(Collected data)
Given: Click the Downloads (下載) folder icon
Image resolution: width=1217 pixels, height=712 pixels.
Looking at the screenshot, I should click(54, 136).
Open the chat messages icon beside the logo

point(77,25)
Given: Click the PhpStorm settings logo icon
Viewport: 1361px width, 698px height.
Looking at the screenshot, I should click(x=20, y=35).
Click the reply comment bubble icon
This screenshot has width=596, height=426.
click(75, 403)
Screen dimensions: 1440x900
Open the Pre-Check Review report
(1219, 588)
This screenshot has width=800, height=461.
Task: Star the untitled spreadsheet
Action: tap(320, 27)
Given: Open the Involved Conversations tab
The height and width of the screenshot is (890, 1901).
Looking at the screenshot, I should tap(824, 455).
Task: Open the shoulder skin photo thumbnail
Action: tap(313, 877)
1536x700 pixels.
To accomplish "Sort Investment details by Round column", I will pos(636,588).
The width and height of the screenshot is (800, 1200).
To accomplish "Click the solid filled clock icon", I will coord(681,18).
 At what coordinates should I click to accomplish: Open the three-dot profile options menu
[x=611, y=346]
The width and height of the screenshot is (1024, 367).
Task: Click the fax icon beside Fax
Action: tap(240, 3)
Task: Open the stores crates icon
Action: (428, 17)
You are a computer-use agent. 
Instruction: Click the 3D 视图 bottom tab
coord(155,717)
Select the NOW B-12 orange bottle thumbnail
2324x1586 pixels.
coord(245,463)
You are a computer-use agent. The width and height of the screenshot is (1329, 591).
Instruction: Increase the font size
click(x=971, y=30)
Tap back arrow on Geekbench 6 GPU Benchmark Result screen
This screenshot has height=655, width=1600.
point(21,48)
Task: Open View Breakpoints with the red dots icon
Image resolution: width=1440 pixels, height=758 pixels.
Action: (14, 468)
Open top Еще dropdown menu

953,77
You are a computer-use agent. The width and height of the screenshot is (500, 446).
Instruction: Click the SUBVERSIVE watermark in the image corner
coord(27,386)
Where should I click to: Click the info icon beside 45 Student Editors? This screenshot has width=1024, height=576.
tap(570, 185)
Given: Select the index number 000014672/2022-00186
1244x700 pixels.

◆ **What you have to do**
In the entries above, take the line containing "2324x1586 pixels." and each later line through the last, and repeat them exactly. Output nothing else.

◆ **Task result**
2324x1586 pixels.
coord(245,463)
You are a computer-use agent. The width and height of the screenshot is (1329, 591).
Instruction: Increase the font size
click(x=971, y=30)
Tap back arrow on Geekbench 6 GPU Benchmark Result screen
This screenshot has height=655, width=1600.
point(21,48)
Task: Open View Breakpoints with the red dots icon
Image resolution: width=1440 pixels, height=758 pixels.
Action: (14, 468)
Open top Еще dropdown menu

953,77
You are a computer-use agent. The width and height of the screenshot is (500, 446).
Instruction: Click the SUBVERSIVE watermark in the image corner
coord(27,386)
Where should I click to: Click the info icon beside 45 Student Editors? This screenshot has width=1024, height=576.
tap(570, 185)
Given: Select the index number 000014672/2022-00186
1244x700 pixels.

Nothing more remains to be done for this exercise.